Hasta allí todo bien, como acostumbran a decir los chicos; máxime teniendo en cuenta que llegaba al juicio sin antecedentes penales. Pero –en temas judiciales es frecuente encontrarse con “peros”- la cuestión es que nuestro motochorro profesional al momento de cometer los hechos por los que fue juzgado no tenía antecedentes penales –lo que no quitaría que esa falta de antecedentes penales, no significara que éste no hubiera con anterioridad delinquido, sino que hasta ese momento no se lo hubiera detectado ejercitando su profesión- determinó que fuera puesto en libertad después de su detención y antes del juicio que nos ocupa, gracias a que funcionó la “puerta giratoria”, a la espera del juicio en que como acabamos de ver resultó condenado.

Libre para seguir cometiendo tropelías, de manera que cobró mayores bríos, creyendo que “la cosa era fácil”; y fue así que de allí en más comenzó a ejercer su oficio con mayor intensidad, convirtiéndose en lo que posiblemente ya era desde siempre, o sea un “arrebatador serial”.

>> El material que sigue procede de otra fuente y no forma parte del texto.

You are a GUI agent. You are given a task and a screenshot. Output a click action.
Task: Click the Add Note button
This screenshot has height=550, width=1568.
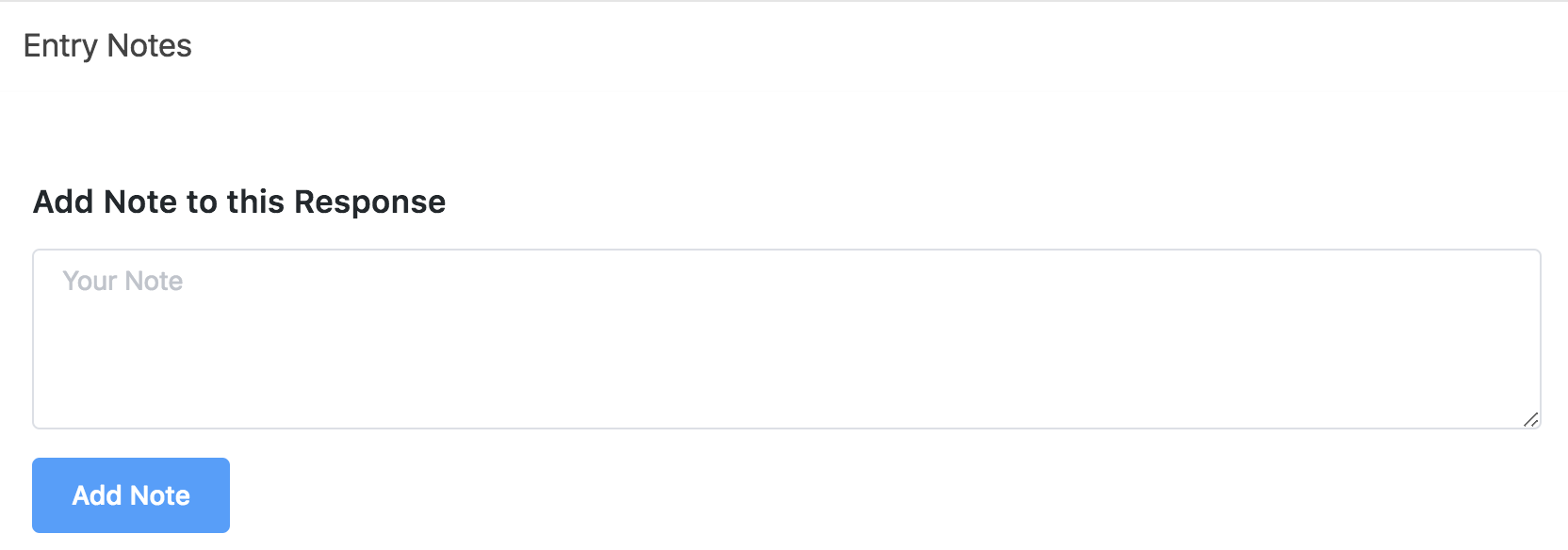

Es que si cuando cayó detenido por primera vez, en abril de 2018, se le encontraron once teléfonos en un bolso, e igual la Justicia lo liberó para que esperara el juicio en libertad; en septiembre del año pasado cayó otra vez, luego de un raid delictivo por ocho barrios porteños, en el que arrebató nueve celulares en apenas tres horas y después de chocar fue aprehendido, para enseguida volver a ser liberado.

Terminado ese juicio, y habiendo nuestro motochorro llegado al mismo juicio en libertad, a pesar de que como hemos visto había vuelto a delinquir -cuantas veces no se sabe, porque no se sabe todo lo que había hecho desde entre la primera liberación y la segunda- el fiscal interviniente en la investigación de este último raid, pidió al juez que lo había sentenciado, que lo detuviera en forma preventiva, como forma de evitar que nuestro casi familiar motochorro siguiera haciendo de las suyas. El juez se negó a hacerlo. Con lo cual vino a dar muestras de una falta de criterio, que no es de naturaleza tan solo jurídica sino de sentido común.

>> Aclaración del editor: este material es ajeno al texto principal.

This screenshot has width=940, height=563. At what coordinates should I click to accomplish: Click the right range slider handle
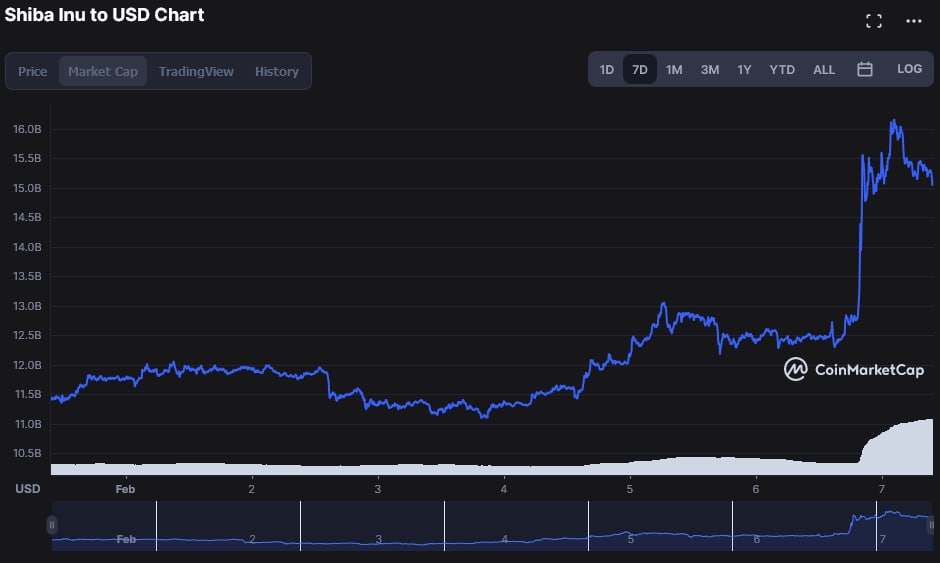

“Esa es la justicia que tenemos”, es la frase que creemos escuchar, de los que leen estas dos síntesis. Algo que no es del todo correcto de decir, porque sabemos de jueces bien formados, probos, prudentes y con sentido común. De donde la cuestión pasa por no meter a todos en una misma bolsa, sino en efectuar una necesaria aunque problemática depuración.

Algo que seguramente llevará una generación. O sea el mismo tiempo que arreglar el país Y eso en el caso que queramos realmente hacer ambas cosas.